Texture themselves can't cause any bleeding, it's the conflict between the altitude of ground *polygons* that use those textures that can create the problem. In FSX, removing a texture will make an object disappear so, one might have the wrong impression of having fixed the problem, but it lost the object as well.
An altitude conflict might be created by:
- Another afcad that is still active
- Another mesh that has been put on top of Ohare. The scenery has an embedded native FSX flatten to prevent this so, if it stays on top, it will be able to flatten all terrain elevation underneath, without any need to provide a custom mesh.
- Another scenery with ground polygons. If a scenery range was badly programmed, even a scenery on the other side of the world might create issues at KORD.
- Video card with not enough z-buffer precision. z-buffer settings usually can only tweaked using tweakers.
I would like to point out that I'm still unable to reproduce this problem, even by playing with FSX settings, there's absolutely no bleeding or visible flickering.

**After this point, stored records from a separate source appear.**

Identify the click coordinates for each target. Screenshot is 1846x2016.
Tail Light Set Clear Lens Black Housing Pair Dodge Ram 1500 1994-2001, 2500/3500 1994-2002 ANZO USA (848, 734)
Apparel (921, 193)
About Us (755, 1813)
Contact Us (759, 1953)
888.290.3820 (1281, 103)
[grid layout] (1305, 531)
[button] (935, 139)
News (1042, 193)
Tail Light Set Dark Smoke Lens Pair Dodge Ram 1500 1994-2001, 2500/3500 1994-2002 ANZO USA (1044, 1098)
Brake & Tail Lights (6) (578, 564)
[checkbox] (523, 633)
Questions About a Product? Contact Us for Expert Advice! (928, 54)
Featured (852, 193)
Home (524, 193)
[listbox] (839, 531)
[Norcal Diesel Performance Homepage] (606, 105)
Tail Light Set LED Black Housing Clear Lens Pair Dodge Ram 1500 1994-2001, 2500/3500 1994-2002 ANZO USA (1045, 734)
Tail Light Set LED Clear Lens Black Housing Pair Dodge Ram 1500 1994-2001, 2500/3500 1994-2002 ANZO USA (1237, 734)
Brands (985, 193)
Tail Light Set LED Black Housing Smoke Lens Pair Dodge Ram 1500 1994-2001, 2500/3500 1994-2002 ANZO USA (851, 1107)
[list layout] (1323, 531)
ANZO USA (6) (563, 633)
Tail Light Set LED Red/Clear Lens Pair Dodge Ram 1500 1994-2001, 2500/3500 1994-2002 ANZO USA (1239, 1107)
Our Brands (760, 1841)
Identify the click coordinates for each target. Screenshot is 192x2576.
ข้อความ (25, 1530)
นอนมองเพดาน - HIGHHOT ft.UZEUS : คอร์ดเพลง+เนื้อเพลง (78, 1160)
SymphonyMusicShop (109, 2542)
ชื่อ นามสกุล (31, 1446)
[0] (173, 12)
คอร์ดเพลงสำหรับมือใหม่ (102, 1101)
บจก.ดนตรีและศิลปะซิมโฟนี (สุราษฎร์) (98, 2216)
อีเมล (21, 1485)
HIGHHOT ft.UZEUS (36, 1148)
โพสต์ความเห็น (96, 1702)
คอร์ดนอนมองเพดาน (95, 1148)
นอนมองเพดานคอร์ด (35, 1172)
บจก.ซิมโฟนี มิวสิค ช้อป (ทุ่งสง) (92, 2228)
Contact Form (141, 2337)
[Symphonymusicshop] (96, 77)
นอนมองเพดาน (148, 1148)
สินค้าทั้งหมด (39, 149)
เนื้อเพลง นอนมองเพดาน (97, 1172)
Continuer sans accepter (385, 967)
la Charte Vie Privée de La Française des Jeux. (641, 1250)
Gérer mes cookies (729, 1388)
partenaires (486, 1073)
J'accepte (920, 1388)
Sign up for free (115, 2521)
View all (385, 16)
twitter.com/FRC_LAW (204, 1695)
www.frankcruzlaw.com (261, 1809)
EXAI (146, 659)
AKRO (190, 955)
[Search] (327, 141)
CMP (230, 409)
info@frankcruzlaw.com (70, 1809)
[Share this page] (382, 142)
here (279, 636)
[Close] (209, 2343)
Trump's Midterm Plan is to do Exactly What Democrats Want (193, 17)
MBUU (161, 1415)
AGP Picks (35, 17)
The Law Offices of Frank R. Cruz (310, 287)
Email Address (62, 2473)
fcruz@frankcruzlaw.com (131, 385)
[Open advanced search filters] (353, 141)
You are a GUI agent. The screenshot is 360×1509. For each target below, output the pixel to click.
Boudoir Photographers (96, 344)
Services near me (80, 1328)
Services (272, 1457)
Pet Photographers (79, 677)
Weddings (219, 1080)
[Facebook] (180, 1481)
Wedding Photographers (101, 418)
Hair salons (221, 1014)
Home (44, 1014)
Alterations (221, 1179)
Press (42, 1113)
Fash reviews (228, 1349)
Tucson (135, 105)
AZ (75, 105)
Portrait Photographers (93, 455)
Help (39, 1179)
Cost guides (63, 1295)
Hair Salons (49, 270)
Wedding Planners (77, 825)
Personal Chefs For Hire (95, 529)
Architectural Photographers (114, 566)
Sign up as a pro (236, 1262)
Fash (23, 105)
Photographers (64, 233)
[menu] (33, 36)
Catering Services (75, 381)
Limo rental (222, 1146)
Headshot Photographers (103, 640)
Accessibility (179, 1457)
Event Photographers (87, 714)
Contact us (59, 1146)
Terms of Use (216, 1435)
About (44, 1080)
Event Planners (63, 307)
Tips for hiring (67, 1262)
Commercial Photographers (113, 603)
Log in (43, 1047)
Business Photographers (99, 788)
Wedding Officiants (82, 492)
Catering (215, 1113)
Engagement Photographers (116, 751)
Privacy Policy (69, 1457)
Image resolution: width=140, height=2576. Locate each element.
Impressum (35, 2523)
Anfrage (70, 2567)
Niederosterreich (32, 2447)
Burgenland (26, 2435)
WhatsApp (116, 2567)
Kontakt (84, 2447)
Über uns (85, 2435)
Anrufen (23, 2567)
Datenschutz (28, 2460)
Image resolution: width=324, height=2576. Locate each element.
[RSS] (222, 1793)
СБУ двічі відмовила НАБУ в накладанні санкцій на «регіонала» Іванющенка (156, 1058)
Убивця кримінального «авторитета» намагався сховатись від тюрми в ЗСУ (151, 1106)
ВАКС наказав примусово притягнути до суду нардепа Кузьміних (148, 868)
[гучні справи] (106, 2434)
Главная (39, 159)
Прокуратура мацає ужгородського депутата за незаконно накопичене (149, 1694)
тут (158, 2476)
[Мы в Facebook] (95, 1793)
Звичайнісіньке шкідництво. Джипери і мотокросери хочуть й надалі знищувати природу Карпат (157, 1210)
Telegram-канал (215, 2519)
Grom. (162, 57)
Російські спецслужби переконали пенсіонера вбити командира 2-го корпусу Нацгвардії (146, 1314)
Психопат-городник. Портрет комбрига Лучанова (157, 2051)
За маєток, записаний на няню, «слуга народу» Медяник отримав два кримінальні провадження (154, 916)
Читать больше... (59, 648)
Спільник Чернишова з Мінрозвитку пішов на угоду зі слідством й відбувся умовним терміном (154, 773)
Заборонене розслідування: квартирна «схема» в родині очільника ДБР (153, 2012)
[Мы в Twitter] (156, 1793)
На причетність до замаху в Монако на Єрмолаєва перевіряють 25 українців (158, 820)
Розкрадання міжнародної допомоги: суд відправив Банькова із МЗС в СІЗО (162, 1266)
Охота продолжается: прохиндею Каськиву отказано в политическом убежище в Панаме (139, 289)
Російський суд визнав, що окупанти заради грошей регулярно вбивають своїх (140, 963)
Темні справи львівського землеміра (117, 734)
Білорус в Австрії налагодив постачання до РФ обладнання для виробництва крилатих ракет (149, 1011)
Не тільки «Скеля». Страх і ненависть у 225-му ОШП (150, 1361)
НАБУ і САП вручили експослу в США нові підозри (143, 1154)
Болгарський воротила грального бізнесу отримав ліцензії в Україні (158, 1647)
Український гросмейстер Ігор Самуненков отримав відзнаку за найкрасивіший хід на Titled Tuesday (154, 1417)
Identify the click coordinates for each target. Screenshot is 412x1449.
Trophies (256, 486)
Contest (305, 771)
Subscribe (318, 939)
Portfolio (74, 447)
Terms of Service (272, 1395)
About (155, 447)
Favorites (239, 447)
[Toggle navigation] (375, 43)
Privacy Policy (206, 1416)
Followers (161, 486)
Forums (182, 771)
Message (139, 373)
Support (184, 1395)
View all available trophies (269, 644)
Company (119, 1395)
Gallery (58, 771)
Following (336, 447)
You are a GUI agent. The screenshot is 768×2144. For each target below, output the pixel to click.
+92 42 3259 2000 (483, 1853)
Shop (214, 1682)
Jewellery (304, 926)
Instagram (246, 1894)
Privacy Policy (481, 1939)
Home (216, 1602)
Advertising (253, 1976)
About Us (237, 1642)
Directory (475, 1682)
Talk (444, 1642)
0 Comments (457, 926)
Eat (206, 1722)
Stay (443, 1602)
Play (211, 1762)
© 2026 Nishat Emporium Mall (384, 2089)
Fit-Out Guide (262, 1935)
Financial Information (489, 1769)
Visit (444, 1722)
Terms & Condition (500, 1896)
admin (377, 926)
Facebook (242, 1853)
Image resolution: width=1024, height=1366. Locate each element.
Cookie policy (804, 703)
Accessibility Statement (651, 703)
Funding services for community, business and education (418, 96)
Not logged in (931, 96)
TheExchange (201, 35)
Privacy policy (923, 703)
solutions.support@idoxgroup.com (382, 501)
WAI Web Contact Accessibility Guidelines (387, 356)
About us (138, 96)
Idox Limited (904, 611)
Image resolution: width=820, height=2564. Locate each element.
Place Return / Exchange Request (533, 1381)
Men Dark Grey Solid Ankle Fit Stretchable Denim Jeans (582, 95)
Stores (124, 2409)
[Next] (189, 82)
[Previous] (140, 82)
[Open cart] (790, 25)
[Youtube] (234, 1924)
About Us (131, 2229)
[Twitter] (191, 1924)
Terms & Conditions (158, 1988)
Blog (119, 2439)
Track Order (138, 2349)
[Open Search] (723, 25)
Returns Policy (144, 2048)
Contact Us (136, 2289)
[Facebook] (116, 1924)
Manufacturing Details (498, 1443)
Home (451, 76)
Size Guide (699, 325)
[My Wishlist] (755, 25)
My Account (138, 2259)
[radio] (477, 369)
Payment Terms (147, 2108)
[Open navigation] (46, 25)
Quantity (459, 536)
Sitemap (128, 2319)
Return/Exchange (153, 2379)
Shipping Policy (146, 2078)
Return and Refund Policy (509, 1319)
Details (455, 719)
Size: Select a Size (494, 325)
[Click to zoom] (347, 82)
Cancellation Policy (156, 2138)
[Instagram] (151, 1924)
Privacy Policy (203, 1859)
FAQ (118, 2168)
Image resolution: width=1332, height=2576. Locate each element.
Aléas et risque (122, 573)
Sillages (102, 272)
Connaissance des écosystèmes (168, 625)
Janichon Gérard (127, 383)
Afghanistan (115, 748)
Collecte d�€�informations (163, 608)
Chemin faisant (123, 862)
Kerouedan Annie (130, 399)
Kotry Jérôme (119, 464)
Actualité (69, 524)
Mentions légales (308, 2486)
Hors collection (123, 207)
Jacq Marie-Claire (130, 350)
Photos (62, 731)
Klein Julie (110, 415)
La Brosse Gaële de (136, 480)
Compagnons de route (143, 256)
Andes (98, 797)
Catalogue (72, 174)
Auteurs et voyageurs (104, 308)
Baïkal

The issue that might happen with XGraphics might be a different one, but it's not really a bleeding, it's more like a see-through. Since they replace default runways textures with their version that, for runways, includes details like tire markings, since we *also* have tire markings, but on a different layer and in much higher resolution, it's possible that you might see both, if KORD is used with XGraphics. But that wouldn't look like a bleeding. And, it should work the opposite as observed, meaning it should only appear with XGraphics enabled.